Please transcribe the lines of the material below without any change, from the line containing "Viewport: 390px width, 212px" through the line containing "tap(164, 54)", both of those lines included.

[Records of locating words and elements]
····················

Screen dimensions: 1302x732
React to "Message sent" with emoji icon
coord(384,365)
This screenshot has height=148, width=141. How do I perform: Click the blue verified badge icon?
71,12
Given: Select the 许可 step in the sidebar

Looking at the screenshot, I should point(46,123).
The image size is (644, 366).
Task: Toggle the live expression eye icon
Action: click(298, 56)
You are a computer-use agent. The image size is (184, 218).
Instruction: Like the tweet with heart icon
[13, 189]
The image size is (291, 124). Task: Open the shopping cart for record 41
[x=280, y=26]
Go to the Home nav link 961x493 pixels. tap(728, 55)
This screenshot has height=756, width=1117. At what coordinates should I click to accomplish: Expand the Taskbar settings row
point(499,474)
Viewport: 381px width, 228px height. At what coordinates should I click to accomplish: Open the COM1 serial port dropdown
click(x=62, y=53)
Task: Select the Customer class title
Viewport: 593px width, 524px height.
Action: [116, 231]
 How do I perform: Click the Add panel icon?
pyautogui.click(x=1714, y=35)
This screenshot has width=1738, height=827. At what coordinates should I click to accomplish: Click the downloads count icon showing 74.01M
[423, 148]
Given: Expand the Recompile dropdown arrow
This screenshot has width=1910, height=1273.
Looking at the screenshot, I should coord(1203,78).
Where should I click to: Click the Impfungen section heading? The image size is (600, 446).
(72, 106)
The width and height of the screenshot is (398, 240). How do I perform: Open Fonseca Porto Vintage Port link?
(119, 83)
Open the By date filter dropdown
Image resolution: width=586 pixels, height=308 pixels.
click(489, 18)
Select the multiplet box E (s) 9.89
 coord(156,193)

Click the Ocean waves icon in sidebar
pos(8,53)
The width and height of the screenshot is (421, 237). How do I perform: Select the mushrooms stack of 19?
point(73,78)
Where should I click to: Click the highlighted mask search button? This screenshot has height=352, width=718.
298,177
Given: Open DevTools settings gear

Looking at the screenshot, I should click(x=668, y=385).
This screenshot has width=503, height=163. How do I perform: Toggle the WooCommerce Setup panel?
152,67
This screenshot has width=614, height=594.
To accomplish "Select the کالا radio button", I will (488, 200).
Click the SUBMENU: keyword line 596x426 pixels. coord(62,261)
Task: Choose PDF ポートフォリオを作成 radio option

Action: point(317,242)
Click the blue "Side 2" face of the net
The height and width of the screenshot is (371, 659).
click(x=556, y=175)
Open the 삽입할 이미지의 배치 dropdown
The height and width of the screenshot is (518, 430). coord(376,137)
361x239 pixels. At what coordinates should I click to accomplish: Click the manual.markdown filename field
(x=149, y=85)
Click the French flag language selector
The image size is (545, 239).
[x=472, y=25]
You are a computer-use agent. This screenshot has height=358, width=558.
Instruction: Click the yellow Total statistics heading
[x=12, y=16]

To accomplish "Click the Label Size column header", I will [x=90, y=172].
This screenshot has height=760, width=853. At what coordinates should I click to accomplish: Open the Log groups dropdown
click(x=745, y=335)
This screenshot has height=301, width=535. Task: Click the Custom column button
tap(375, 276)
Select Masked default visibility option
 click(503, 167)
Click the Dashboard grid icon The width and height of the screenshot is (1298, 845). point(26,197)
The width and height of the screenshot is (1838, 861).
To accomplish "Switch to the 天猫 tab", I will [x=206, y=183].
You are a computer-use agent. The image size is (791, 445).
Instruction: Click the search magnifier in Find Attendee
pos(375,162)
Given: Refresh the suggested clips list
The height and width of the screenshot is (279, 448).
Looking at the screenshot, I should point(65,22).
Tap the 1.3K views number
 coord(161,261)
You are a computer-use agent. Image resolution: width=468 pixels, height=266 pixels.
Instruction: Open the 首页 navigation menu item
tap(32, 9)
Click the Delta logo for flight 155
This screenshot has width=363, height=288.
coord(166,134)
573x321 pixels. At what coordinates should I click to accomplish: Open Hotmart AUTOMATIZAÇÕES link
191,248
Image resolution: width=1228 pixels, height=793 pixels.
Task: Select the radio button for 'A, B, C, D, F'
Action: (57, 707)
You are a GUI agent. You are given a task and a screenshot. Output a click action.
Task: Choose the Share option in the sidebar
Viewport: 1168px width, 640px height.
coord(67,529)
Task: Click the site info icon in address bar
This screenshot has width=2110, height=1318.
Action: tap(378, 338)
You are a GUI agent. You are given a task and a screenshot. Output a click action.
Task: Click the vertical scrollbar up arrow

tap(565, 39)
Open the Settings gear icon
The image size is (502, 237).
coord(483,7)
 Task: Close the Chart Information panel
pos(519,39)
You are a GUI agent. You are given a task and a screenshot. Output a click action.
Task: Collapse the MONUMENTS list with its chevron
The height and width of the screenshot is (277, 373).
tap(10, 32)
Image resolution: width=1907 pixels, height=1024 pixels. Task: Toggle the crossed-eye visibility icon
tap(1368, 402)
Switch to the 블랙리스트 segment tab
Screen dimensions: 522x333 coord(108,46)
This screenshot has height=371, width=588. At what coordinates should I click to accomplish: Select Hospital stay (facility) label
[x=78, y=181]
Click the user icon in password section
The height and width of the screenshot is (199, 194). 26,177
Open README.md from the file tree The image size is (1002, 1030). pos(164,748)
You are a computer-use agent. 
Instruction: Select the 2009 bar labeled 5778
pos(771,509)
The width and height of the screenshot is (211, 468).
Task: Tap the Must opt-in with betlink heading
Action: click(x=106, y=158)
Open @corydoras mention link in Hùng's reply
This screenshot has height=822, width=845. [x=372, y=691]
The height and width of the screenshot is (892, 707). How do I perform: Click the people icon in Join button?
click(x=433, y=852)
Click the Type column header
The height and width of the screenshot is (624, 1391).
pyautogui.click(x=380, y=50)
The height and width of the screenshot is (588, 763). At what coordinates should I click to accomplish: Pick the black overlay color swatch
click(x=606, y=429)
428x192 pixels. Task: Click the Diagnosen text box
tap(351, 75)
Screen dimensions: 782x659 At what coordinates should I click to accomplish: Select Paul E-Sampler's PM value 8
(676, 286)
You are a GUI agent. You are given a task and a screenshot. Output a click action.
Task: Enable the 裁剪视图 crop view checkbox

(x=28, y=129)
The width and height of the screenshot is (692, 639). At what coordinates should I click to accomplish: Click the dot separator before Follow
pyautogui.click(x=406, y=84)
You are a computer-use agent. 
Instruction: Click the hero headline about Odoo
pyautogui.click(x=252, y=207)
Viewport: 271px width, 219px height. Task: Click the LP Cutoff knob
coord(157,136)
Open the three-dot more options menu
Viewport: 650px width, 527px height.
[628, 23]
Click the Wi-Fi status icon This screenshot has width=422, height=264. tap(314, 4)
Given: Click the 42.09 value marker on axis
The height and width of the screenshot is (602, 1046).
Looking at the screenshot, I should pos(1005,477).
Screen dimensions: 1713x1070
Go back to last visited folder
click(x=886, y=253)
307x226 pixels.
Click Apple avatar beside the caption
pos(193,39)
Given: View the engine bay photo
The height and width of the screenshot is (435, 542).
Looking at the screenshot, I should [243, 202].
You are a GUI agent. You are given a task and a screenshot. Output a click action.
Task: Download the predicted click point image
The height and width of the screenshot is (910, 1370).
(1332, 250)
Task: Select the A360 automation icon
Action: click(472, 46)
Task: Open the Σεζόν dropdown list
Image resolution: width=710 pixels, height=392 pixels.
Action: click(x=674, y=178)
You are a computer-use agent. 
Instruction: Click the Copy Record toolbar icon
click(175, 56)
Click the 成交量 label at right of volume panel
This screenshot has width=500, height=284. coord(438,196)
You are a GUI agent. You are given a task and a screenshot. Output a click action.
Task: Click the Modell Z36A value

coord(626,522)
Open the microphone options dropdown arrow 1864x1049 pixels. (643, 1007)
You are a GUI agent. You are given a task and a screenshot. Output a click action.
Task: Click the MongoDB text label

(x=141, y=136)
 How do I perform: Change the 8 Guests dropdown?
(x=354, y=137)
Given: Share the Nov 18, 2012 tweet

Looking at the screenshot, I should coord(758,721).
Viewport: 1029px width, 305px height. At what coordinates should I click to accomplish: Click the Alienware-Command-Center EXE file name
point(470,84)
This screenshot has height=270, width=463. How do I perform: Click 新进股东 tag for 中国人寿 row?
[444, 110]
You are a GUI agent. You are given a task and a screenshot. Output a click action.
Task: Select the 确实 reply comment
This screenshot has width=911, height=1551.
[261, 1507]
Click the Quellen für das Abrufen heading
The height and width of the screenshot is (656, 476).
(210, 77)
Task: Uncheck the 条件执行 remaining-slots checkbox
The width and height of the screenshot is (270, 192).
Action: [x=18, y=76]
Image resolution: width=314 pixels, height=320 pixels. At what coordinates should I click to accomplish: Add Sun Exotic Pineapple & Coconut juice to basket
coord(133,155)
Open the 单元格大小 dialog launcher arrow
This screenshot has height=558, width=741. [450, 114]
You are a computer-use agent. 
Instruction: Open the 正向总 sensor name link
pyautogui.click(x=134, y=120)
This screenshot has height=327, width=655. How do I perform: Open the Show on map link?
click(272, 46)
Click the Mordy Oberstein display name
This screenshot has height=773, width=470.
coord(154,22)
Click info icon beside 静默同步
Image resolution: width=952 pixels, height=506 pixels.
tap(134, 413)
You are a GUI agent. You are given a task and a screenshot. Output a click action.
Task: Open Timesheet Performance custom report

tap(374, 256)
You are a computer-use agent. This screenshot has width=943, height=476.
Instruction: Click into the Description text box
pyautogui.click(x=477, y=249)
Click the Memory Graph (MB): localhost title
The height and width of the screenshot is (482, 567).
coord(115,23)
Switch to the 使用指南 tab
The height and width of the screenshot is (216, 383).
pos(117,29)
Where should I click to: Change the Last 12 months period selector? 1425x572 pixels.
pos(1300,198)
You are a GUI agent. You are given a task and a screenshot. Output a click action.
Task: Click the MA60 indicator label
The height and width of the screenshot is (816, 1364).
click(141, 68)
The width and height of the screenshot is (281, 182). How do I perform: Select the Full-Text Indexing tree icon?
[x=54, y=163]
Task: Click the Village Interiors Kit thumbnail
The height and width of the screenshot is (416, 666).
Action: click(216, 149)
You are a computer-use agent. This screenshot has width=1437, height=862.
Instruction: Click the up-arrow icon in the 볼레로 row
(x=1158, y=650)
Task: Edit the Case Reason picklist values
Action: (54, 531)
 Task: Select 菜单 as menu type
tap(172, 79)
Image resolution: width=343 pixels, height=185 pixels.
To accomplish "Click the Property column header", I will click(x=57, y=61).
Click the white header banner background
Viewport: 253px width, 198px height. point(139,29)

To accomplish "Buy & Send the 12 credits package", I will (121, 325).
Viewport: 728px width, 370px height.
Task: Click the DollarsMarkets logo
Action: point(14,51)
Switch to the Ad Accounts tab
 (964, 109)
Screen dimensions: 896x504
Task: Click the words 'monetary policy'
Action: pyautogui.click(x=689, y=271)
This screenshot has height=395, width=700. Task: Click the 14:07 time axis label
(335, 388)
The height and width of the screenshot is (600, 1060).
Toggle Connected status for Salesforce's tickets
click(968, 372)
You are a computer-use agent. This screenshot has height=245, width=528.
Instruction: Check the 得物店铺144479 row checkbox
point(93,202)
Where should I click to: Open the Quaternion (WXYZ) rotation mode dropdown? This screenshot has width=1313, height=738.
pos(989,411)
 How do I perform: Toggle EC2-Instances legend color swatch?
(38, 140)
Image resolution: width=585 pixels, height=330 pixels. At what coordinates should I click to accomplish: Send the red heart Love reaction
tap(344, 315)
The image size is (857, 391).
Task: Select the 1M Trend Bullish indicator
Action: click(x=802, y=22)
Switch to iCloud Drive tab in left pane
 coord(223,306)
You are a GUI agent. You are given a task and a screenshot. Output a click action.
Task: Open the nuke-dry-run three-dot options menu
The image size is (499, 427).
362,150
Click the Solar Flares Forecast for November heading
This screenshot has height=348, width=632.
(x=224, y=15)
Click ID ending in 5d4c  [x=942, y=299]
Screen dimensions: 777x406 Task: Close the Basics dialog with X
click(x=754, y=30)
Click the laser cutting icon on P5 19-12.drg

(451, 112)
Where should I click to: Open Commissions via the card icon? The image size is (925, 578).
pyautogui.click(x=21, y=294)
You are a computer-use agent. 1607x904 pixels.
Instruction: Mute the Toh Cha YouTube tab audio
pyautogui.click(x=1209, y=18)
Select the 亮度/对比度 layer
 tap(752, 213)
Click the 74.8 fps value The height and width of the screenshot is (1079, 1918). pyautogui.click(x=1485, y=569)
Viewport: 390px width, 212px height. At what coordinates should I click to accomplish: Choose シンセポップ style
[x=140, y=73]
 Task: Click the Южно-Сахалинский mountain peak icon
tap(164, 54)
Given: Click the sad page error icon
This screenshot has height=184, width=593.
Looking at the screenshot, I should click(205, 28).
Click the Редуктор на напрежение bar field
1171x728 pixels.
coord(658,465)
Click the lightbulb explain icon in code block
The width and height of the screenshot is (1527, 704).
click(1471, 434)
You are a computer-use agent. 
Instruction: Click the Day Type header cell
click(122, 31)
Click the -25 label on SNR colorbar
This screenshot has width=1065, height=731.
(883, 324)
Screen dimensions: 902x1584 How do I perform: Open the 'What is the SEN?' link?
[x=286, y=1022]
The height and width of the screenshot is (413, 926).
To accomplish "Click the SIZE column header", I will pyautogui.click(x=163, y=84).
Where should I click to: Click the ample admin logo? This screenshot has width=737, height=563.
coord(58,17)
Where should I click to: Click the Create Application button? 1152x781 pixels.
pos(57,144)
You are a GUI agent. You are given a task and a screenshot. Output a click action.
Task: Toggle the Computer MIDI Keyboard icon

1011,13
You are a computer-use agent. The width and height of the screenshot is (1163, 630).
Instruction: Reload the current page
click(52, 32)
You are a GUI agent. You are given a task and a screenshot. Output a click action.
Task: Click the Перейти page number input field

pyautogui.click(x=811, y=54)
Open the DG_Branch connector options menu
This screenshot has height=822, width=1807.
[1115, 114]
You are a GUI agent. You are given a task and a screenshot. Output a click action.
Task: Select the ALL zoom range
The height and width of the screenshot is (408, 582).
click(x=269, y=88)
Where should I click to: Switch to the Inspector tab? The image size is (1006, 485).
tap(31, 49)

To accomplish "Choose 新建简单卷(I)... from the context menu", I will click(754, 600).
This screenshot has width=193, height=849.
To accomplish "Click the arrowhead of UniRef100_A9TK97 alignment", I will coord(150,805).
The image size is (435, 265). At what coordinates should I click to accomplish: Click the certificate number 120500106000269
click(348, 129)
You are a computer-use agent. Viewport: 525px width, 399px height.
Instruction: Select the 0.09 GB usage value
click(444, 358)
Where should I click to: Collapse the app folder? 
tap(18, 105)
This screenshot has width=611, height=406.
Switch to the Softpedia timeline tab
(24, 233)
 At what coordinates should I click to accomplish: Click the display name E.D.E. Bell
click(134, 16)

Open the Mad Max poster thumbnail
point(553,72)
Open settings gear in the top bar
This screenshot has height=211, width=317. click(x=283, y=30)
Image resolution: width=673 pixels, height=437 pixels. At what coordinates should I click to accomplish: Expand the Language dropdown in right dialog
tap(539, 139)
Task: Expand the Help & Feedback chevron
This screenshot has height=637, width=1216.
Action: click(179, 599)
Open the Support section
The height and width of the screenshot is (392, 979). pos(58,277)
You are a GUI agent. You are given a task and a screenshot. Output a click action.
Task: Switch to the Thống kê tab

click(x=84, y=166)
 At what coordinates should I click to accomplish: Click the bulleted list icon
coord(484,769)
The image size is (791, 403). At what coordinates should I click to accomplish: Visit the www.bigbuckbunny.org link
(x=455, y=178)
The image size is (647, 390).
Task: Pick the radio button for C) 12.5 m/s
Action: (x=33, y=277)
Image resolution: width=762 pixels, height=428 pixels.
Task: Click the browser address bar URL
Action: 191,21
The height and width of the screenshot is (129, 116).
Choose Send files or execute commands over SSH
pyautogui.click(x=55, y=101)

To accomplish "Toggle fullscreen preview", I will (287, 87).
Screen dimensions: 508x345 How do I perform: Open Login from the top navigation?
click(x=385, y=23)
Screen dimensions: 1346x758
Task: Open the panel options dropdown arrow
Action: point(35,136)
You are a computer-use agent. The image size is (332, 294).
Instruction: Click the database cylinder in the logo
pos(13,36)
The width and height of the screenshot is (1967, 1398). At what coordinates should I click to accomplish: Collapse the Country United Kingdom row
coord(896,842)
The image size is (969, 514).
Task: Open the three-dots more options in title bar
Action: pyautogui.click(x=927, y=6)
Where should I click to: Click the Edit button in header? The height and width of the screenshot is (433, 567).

····················

| Response to the task |
Viewport: 390px width, 212px height. At what coordinates should I click to accomplish: Choose シンセポップ style
[x=140, y=73]
 Task: Click the Южно-Сахалинский mountain peak icon
tap(164, 54)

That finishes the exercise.